Interest in antimicrobial technologies for self-cleaning or self-disinfecting surfaces has surged during the COVID-19 pandemic, even as the realization has grown that the primary transmission mode for SARS-CoV-2 is through aerosols. Now, a team of UBC researchers has developed a polysiloxane coating for textiles that works through a combination of passive and active mechanisms to inactivate or decrease infectivity of pathogens, including SARS-CoV-2.

The work, led by doctoral student Taylor Wright at the University of British Columbia with a team of five others, including senior author and UBC chemistry professor Michael Wolf, was a pandemic pivot from their previous work on antimicrobial polymers. “We’ve been largely working within the solid-state and thin films. So the research really began on textiles during the pandemic when things like face masks were becoming more and more common,” says Wright.

It’s work that contributes to addressing a significant knowledge gap. A recent review paper in Nature led by Paulina Rakowska of the National Biofilms Innovation Centre at the University of Southampton in Southampton, Hampshire, UK, noted that antimicrobial properties of materials are widely studied but antiviral properties much less so.

The coating Wright and colleagues developed is outlined in the January 3 issue of the journal ACS Applied Materials and Interfaces and produced in a two-step process. The team had previously developed a method for turning liquid polymers into crosslinked solids, using various colours of light, particularly UV. This new project found a way to apply this solid layer to fabric, explains Wright. They tested the effectiveness of the polymer coating on cotton and polyester.

Step one in their antimicrobial and antiviral textile production involves a soaking procedure to get the liquid onto the fabric as a wet coating.
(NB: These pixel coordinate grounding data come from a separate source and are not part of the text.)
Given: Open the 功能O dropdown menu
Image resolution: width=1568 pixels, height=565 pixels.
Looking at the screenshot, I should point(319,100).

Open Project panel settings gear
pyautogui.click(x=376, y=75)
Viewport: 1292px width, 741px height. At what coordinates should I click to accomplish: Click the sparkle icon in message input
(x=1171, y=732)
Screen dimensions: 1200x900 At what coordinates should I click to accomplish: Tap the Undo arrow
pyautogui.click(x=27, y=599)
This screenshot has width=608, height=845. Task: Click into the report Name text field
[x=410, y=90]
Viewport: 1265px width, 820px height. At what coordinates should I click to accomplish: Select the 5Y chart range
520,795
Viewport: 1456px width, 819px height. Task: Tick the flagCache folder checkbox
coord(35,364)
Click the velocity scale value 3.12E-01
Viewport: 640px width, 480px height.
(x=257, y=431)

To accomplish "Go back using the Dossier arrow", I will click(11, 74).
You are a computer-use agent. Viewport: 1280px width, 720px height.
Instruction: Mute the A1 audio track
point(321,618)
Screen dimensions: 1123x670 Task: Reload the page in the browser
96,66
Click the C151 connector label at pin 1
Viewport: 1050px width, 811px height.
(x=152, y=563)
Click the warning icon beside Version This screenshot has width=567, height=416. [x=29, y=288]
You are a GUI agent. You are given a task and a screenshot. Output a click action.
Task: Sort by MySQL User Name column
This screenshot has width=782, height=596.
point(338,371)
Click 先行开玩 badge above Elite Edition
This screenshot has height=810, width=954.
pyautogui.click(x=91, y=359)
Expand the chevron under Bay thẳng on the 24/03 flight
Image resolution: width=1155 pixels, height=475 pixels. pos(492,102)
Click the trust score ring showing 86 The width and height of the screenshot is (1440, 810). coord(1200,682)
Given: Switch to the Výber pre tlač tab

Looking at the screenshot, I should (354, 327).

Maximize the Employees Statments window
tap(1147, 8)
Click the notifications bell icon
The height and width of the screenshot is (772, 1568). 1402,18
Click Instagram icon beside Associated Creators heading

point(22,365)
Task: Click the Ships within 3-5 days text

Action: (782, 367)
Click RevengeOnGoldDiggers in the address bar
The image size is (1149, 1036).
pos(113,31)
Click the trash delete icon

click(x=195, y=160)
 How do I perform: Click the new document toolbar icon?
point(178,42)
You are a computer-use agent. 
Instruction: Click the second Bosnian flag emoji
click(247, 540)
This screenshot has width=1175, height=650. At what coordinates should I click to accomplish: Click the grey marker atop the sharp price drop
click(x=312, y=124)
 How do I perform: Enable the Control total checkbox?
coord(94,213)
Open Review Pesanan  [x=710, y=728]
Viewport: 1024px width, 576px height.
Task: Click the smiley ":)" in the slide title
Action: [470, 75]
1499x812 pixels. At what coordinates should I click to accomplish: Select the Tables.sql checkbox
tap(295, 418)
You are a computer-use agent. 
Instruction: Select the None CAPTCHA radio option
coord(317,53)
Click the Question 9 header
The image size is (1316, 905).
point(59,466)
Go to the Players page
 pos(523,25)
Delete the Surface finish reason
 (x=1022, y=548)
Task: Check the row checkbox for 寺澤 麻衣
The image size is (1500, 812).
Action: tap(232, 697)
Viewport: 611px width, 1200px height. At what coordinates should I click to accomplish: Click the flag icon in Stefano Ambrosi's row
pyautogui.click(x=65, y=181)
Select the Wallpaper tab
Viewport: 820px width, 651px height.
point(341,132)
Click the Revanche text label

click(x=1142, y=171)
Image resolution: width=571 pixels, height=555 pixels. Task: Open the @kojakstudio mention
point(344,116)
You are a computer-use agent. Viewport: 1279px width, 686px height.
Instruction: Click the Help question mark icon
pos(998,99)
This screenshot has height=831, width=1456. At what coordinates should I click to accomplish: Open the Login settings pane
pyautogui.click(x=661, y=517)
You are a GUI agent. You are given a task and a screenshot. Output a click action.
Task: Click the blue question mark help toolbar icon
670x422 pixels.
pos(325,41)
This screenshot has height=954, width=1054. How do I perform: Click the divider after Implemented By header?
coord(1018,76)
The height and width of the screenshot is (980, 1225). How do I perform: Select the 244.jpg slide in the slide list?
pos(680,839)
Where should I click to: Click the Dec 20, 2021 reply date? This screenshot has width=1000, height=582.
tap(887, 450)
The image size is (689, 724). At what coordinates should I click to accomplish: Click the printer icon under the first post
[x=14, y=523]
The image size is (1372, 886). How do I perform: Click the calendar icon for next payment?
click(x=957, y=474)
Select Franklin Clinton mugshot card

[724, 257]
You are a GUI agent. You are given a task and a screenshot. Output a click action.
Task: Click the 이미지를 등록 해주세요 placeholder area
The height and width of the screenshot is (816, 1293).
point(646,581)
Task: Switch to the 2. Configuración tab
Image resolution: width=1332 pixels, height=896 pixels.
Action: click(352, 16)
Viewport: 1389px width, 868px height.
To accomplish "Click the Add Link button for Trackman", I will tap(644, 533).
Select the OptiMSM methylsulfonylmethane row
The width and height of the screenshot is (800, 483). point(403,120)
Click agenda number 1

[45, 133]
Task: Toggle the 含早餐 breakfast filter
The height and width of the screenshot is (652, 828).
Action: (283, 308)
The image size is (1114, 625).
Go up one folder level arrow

The second step acts to cure the material using UV light. “UV light reacts with the photocatalyst, generating singlet oxygen and crosslinking the material, turning the initially liquid silicone into an elastic solid that’s right on the surface,” Wright explains.

The solution is a polysiloxone polymer with an attached dye – the light absorber – that generates the singlet oxygen, explains Wolf. The antimicrobial polymer was prepared by condensing aminopropylmethylsiloxane-dimethylsiloxane copolymer (PNH2-7) with Rose Bengal lactone, both assessed as non-toxic and safe for human use.

In previous work, the team looked at contact killing of Esheria coli and Methicillin-resistant Staphylococcus aureus (MRSA), whereby bacteria landing on the surface of their material were split open by amine functionalities. The added functionality in this new process, explains Wright, is the photoactive component. “When it’s exposed to light, it generates the singlet oxygen and can sterilize and kill a much wider variety of things,” says Wright. Tested against E. coli and MRSA, they demonstrated that light activation made the material more effective than with passive contact only.

Moving on to test viruses, they weren’t able to hinder COVID with just the passive step, but when exposed to UV light, they found it inactivated the virus quite rapidly, resulting in an up to 90% decrease in infectious virus compared to that for untreated fabric and fabric not exposed to light. The singlet oxygen is like an antimicrobial hammer, explains Wright.

Chemical engineer Babak Adeli, Senior Director of Research and Development at ACUVA Technologies in Burnaby, BC, who co-authored a review on Ultraviolet Disinfection Systems against COVID-19 in 2020, but was not involved in the current study, says, “The results are promising, although 90% reduction in microbiology language is not significant.” Nevertheless, he notes the importance of having achieved such an inactivation rate under visible light, “which is considerable and opens up many applications,” he says.

Wolf acknowledges that further testing of their product is needed. He hopes the simplicity of the process and its scalability will allow for broader applications. Expanded uses could include gowns, curtains and dividers in a clinical setting as potential measures to avoid hospital-acquired infections. Other applications could include face masks and exercise clothing to prevent microbially-created odours, says Wolf. There are opportunities to apply this to anything that can be soaked in solution, says Wright, even woods, fibres, rubbers and foams.